Rev. Martin Niemöller (1892-1984) was a German Lutheran pastor who was an opponent of Adolf Hitler.
He was born in Lippstadt and was a submarine commandant in World War I. He studied theology and was ordained in 1931, becoming pastor at Berlin.
He refused to cooperate with Hitler and continued to preach against him even after his house was ransacked by the Gestapo. He was arrested and interned as Sachsenshausen and Dachau concentration camps from 1937 to 1945. In 1941 he volunteered to serve again in the German navy, but the offer was refused. After his release in 1945 he was instrumental in the issuance of the Declaration of Guilt by German churches in which they declared their culpability in not opposing Hitler more strenuously. He was president of the Evangelical chruch in Hess and Nassau from 1947 to 1961, and became president of the World Council of Churches in 1961.

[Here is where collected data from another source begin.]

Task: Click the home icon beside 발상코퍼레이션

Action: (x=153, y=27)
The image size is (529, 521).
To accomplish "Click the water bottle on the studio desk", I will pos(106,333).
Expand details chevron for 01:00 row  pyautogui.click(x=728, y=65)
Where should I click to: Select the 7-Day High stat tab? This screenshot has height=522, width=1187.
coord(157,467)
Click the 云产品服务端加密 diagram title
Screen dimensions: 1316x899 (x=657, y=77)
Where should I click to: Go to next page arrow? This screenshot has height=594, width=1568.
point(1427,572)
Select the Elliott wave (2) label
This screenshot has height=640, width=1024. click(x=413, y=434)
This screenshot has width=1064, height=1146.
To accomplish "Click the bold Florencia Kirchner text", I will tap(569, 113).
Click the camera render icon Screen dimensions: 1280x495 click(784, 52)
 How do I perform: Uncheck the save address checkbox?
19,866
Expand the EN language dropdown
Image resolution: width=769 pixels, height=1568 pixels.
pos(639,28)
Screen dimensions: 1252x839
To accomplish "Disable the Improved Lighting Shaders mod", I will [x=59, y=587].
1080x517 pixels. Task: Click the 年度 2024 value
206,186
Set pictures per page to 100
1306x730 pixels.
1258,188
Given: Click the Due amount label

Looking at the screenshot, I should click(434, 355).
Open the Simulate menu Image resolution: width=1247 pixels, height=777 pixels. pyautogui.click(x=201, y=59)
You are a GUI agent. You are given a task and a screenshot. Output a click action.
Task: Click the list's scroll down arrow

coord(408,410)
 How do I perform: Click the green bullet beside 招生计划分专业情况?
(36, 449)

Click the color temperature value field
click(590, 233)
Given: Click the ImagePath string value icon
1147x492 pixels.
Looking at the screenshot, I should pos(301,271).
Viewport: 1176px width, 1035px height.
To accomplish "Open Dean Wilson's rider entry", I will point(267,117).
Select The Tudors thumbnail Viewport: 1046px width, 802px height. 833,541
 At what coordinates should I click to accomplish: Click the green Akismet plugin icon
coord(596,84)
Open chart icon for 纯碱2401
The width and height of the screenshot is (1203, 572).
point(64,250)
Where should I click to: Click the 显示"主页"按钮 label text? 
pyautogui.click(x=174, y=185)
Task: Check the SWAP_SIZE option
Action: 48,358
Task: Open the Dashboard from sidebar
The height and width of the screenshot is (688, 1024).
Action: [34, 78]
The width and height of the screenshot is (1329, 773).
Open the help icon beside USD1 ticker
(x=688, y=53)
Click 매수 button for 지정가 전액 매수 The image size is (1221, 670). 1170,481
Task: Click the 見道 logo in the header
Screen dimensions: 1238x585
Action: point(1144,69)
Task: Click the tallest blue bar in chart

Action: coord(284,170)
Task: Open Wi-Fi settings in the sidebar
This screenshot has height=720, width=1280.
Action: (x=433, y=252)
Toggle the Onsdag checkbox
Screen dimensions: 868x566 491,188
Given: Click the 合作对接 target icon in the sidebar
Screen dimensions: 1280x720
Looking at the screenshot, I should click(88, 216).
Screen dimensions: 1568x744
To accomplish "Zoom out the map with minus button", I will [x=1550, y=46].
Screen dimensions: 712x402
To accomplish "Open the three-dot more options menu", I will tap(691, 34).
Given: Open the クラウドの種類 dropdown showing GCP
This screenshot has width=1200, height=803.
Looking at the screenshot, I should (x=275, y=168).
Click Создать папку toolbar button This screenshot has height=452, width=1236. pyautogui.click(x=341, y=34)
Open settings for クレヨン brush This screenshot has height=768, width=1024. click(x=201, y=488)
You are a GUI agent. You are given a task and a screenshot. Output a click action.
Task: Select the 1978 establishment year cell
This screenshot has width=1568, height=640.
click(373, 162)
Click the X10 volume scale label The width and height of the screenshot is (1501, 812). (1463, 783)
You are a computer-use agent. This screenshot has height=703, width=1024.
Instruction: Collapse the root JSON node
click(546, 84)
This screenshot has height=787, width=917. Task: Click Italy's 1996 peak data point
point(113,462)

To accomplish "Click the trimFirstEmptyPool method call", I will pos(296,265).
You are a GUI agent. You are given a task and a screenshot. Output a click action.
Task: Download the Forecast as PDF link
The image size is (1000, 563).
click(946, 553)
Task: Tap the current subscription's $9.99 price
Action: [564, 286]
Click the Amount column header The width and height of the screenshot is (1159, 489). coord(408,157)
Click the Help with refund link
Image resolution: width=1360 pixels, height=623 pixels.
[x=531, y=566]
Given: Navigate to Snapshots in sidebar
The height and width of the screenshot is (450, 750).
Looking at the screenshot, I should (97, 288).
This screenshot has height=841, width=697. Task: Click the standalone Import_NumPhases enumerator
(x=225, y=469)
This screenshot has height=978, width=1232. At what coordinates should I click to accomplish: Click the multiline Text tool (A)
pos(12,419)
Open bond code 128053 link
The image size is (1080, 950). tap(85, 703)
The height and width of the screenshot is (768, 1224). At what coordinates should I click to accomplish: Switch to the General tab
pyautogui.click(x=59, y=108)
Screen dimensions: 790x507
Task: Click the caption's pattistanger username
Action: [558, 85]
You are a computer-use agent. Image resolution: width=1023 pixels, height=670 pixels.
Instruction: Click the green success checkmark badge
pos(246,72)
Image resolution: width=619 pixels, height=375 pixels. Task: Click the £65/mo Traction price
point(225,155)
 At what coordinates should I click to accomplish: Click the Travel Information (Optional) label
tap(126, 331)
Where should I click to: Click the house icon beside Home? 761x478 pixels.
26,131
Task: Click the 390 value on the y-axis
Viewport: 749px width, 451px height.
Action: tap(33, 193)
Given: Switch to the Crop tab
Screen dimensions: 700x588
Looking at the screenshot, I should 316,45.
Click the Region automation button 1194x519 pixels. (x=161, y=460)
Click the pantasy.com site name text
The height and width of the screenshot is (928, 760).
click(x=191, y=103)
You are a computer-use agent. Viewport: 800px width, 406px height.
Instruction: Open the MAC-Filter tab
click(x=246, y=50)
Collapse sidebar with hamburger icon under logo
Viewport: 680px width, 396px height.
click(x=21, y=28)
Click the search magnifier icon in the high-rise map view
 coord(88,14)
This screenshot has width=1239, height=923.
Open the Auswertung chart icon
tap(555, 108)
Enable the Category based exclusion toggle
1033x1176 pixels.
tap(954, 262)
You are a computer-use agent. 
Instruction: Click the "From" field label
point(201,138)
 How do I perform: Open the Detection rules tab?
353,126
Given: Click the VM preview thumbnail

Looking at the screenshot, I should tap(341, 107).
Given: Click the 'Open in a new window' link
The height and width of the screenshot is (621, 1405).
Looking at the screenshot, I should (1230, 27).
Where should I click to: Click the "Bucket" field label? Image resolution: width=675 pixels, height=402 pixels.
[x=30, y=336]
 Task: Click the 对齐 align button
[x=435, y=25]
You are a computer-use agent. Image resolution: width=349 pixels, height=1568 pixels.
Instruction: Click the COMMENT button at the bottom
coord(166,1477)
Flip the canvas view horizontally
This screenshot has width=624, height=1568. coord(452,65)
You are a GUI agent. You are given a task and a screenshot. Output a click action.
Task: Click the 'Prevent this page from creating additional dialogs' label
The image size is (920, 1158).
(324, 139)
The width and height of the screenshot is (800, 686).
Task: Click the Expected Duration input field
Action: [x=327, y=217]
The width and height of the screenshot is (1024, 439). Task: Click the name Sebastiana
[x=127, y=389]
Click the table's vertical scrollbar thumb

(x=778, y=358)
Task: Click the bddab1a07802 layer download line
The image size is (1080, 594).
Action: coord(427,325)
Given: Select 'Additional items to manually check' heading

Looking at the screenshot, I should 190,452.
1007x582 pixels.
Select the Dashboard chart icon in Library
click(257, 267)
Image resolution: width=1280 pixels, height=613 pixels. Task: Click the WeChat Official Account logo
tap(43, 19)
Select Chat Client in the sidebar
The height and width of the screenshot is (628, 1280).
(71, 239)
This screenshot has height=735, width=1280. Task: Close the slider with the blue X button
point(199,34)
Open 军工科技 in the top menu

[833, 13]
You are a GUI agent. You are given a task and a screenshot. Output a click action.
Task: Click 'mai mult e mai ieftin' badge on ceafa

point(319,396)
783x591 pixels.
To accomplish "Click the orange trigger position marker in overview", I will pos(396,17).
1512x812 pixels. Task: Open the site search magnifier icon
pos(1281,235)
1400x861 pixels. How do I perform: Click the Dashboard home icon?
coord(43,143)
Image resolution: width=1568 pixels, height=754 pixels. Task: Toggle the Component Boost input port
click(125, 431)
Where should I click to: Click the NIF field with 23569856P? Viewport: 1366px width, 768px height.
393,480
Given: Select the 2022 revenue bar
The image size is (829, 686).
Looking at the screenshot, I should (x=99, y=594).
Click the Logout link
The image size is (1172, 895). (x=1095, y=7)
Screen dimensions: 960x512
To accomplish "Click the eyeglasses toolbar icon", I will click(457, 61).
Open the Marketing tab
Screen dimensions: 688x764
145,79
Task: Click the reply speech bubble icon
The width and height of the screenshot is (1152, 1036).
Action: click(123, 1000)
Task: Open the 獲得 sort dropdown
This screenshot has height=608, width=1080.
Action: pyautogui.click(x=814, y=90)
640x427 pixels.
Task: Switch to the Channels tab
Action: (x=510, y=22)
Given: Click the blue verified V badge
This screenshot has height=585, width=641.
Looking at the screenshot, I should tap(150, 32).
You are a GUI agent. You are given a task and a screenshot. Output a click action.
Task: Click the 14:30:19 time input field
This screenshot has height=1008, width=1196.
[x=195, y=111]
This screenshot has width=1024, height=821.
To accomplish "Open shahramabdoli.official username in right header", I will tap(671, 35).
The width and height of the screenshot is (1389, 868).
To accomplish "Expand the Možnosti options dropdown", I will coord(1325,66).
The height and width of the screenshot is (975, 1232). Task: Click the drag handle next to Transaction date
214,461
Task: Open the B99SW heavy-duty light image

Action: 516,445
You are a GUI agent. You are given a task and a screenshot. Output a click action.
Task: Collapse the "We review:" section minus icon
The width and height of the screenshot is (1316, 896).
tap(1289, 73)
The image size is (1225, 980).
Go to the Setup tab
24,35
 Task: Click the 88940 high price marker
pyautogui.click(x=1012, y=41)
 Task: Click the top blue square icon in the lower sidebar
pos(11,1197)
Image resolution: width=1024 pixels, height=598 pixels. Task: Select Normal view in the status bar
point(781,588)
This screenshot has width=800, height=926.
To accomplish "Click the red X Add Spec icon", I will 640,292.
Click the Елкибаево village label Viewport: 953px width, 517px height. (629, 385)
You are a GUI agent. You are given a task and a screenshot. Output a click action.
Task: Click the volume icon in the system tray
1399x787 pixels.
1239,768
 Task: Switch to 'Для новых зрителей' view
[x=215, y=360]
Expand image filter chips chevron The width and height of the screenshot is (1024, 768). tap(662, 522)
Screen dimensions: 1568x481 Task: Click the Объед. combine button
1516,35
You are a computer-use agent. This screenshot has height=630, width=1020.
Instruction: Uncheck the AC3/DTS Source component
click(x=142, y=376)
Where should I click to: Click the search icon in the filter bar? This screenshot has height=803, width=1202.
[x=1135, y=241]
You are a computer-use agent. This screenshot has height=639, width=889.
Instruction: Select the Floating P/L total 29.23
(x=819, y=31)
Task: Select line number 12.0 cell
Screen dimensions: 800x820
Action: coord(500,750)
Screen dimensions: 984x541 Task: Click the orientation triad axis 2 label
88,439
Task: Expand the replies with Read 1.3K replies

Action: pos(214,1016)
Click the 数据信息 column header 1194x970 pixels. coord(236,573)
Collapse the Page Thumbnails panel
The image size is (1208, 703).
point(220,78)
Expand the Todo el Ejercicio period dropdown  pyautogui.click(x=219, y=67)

He is most known for a single quotation - "First they came" - which has many variants, but are based on his original:
First they came for the communists, and I did not speak out—
because I was not a communist;
Then they came for the socialists, and I did not speak out—
because I was not a socialist;
Then they came for the trade unionists, and I did not speak out—
because I was not a trade unionist;
Then they came for the Jews, and I did not speak out—
because I was not a Jew;
Then they came for me—
and there was no one left to speak out for me.